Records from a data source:
○ ○ ○ ○ ○

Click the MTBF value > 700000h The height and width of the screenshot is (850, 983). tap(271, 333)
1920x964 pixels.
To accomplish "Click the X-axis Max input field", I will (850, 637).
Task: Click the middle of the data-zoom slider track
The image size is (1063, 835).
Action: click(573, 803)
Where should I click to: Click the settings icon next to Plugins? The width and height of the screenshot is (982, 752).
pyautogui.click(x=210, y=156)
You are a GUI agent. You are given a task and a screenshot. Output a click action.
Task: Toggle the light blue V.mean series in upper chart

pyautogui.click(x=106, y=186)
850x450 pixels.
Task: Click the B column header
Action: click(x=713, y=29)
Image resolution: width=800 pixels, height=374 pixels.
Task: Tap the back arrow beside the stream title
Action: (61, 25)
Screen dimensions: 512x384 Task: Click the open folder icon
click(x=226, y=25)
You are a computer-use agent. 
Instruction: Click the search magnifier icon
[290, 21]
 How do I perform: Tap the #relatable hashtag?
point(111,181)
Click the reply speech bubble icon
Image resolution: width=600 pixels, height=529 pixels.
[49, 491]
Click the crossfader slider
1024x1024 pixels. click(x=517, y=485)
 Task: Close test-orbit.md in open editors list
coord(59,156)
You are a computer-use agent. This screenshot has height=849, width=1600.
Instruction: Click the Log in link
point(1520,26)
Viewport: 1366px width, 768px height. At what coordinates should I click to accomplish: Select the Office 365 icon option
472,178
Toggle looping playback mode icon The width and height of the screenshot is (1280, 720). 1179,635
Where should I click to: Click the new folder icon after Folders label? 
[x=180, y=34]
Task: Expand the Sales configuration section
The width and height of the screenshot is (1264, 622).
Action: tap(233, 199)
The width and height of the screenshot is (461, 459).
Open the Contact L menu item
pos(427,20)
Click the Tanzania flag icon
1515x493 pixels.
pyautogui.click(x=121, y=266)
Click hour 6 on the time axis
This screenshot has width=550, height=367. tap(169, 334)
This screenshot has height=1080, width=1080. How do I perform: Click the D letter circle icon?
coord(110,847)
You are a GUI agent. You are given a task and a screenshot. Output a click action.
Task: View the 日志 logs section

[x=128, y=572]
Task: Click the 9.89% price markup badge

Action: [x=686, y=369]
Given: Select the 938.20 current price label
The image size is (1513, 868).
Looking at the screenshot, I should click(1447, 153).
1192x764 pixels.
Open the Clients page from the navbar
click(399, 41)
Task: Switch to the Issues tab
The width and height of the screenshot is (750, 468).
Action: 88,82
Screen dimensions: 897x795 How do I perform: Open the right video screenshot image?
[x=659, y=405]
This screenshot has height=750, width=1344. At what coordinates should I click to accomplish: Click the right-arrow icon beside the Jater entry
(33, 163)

○ ○ ○ ○ ○

■ **WHAT THIS TASK INVOLVES**
Exactly as written above, please repeat the entries.

■ **FINAL ANSWER**
Click the MTBF value > 700000h The height and width of the screenshot is (850, 983). tap(271, 333)
1920x964 pixels.
To accomplish "Click the X-axis Max input field", I will (850, 637).
Task: Click the middle of the data-zoom slider track
The image size is (1063, 835).
Action: click(573, 803)
Where should I click to: Click the settings icon next to Plugins? The width and height of the screenshot is (982, 752).
pyautogui.click(x=210, y=156)
You are a GUI agent. You are given a task and a screenshot. Output a click action.
Task: Toggle the light blue V.mean series in upper chart

pyautogui.click(x=106, y=186)
850x450 pixels.
Task: Click the B column header
Action: click(x=713, y=29)
Image resolution: width=800 pixels, height=374 pixels.
Task: Tap the back arrow beside the stream title
Action: (61, 25)
Screen dimensions: 512x384 Task: Click the open folder icon
click(x=226, y=25)
You are a computer-use agent. 
Instruction: Click the search magnifier icon
[290, 21]
 How do I perform: Tap the #relatable hashtag?
point(111,181)
Click the reply speech bubble icon
Image resolution: width=600 pixels, height=529 pixels.
[49, 491]
Click the crossfader slider
1024x1024 pixels. click(x=517, y=485)
 Task: Close test-orbit.md in open editors list
coord(59,156)
You are a computer-use agent. This screenshot has height=849, width=1600.
Instruction: Click the Log in link
point(1520,26)
Viewport: 1366px width, 768px height. At what coordinates should I click to accomplish: Select the Office 365 icon option
472,178
Toggle looping playback mode icon The width and height of the screenshot is (1280, 720). 1179,635
Where should I click to: Click the new folder icon after Folders label? 
[x=180, y=34]
Task: Expand the Sales configuration section
The width and height of the screenshot is (1264, 622).
Action: tap(233, 199)
The width and height of the screenshot is (461, 459).
Open the Contact L menu item
pos(427,20)
Click the Tanzania flag icon
1515x493 pixels.
pyautogui.click(x=121, y=266)
Click hour 6 on the time axis
This screenshot has width=550, height=367. tap(169, 334)
This screenshot has height=1080, width=1080. How do I perform: Click the D letter circle icon?
coord(110,847)
You are a GUI agent. You are given a task and a screenshot. Output a click action.
Task: View the 日志 logs section

[x=128, y=572]
Task: Click the 9.89% price markup badge

Action: [x=686, y=369]
Given: Select the 938.20 current price label
The image size is (1513, 868).
Looking at the screenshot, I should click(1447, 153).
1192x764 pixels.
Open the Clients page from the navbar
click(399, 41)
Task: Switch to the Issues tab
The width and height of the screenshot is (750, 468).
Action: 88,82
Screen dimensions: 897x795 How do I perform: Open the right video screenshot image?
[x=659, y=405]
This screenshot has height=750, width=1344. At what coordinates should I click to accomplish: Click the right-arrow icon beside the Jater entry
(33, 163)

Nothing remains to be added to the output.